Rick Ballard said...

"A Chinese guy was explaining to me the other day that it is now very common for Chinese families to get very rich and then blow all the wealth in less than a generation."

True,

China instituted the one child policy in 1979. Seems like only yesterday, eh? The first Golden Princes are now 28 and beginning their ascent. I haven't a clue as to whether that is a factor in what you describe but it does illustrate that the next twenty years are very unlikely to be much like the past twenty.

Buddy Larsen said...

Dan, I thought your comment was most excellent--thanks!

Knucklehead said...

From the Wikepedia entry for the Vanderbilt Family:

Present-day economist John Kenneth Galbraith said that several generations of Vanderbilts showed both the talent for acquiring money and the dispensing of it in unmatched volume, adding that they dispensed their wealth for frequent and unparalleled self-gratification and very often did it with downright stupidity. Confirmation as to the validity of Galbraith's views is that only forty-eight years after the death of Cornelius Vanderbilt, one of his direct descendants died penniless. Within seventy years of his passing, the last of the ten great Vanderbilt Fifth Avenue mansions in New York City had been torn down.

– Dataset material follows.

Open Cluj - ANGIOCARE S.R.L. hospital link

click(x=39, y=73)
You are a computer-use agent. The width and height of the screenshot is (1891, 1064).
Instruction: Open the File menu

This is not an uncommon phenomenon when it comes to vast financial holdings. What makes China somewhat different, as Rick so aptly points out, is that there's only one heir. If he blows the family dough, it's gone. At least some Vanderbilts hung on to some of it. Enough so that it is still a prominant family name.

BTW, should you ever have the opportunity, visit the Vanderbilt Mansion National Historic Site. In addition to being worthwhile in its own right it provides an excellent example of what it meant to be really wealthy rather than the comparative pittance pikers like Gates have.